━━━ DATA IN THIS EXERCISE

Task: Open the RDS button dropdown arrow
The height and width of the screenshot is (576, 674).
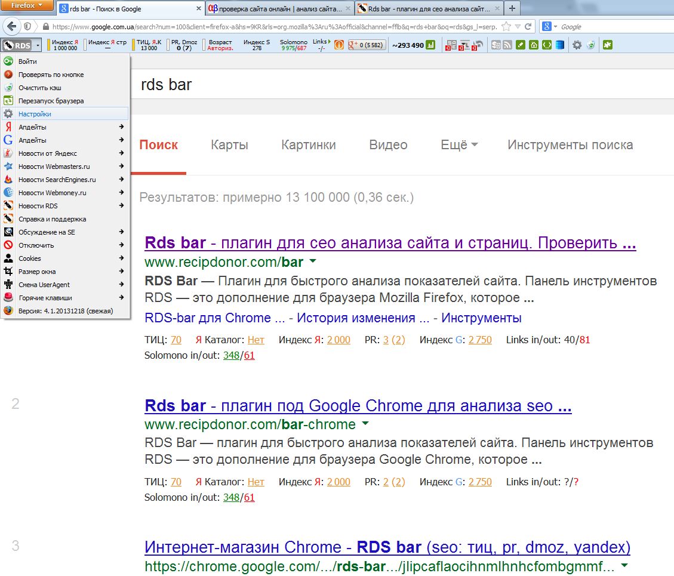Action: (x=38, y=45)
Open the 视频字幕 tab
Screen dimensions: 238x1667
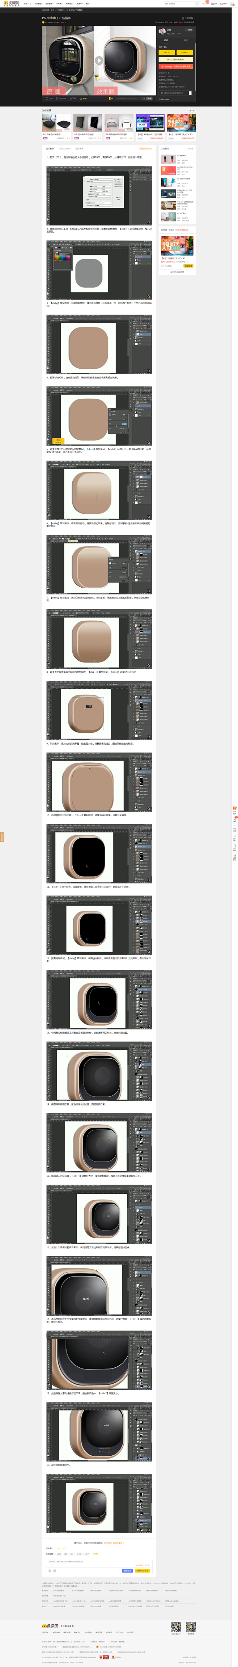[x=79, y=149]

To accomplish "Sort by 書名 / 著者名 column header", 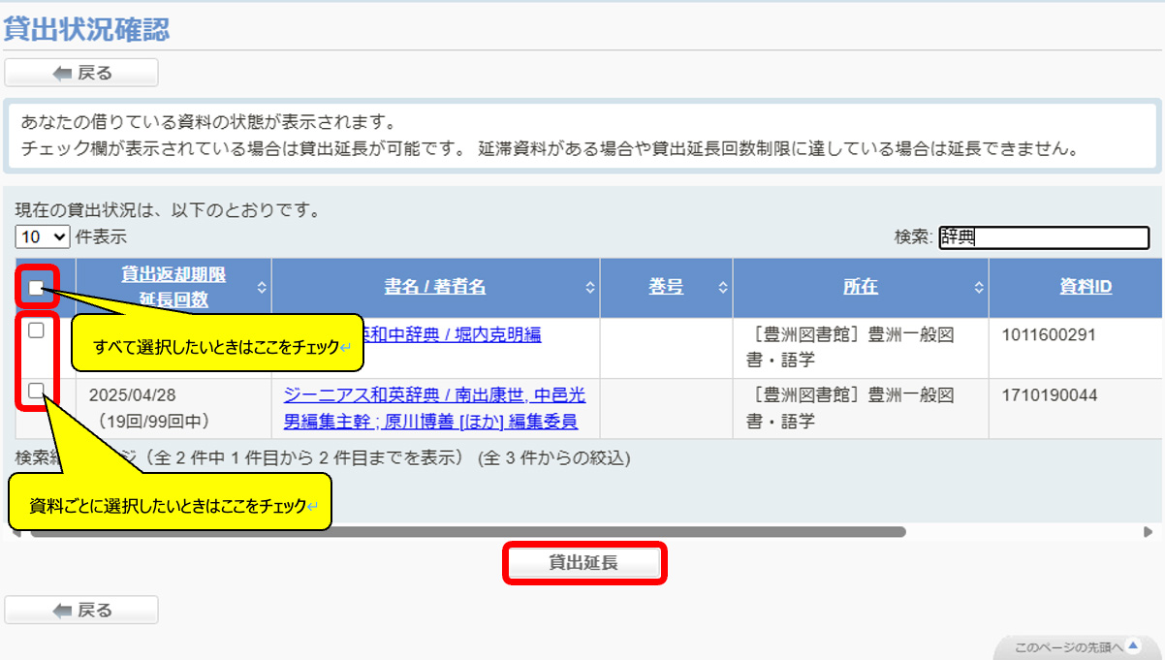I will pos(434,287).
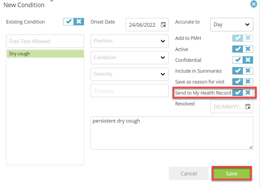Disable Save as reason for visit

[x=248, y=82]
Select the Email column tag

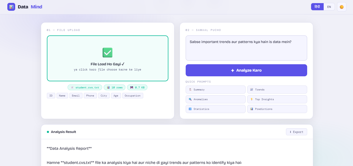point(76,96)
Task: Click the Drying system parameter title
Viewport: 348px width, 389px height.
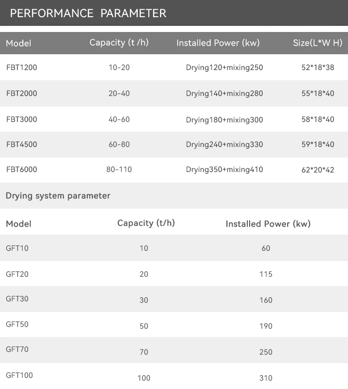Action: point(58,196)
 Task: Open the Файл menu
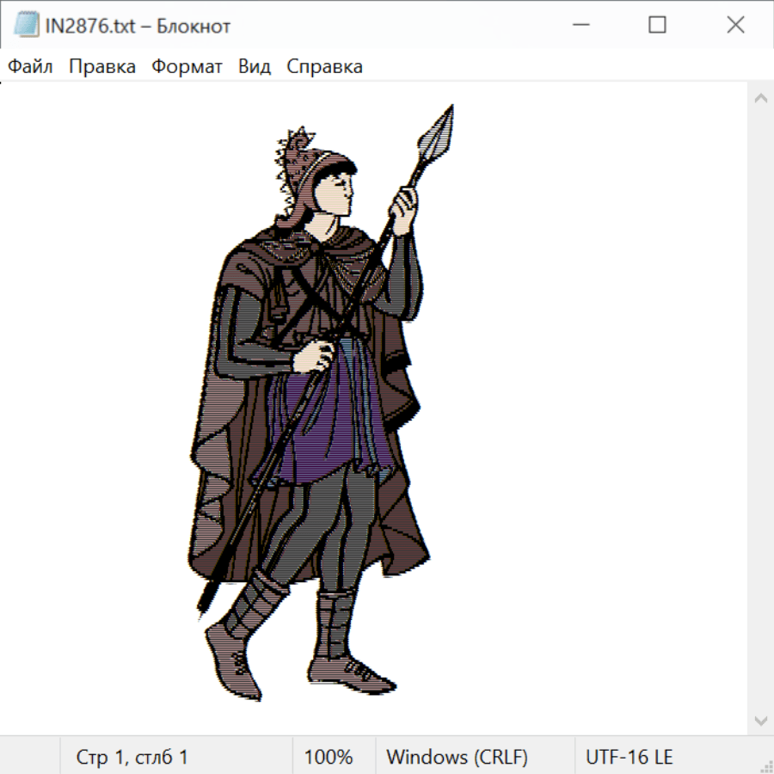pos(30,67)
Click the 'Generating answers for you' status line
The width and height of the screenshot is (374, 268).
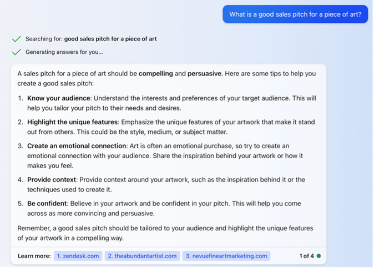click(64, 52)
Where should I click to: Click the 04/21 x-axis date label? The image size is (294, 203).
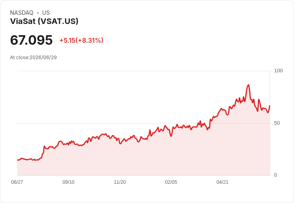(x=222, y=182)
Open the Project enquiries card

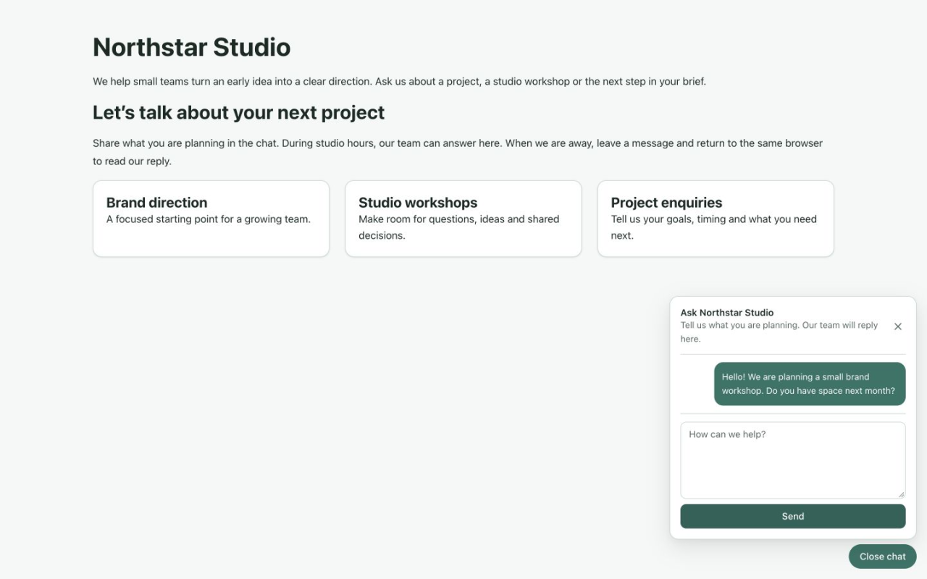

━━━━━━

Please copy exactly, and only, the lines from the one that contains "Select the Email column tag" through the last line of the data above, omitting all pictures.

■ **ANSWER AREA**:
Select the Email column tag

point(76,96)
Task: Click the Drying system parameter title
Viewport: 348px width, 389px height.
Action: point(58,196)
 Task: Open the Файл menu
pos(30,67)
Click the 'Generating answers for you' status line
The width and height of the screenshot is (374, 268).
click(64, 52)
Where should I click to: Click the 04/21 x-axis date label? The image size is (294, 203).
(x=222, y=182)
Open the Project enquiries card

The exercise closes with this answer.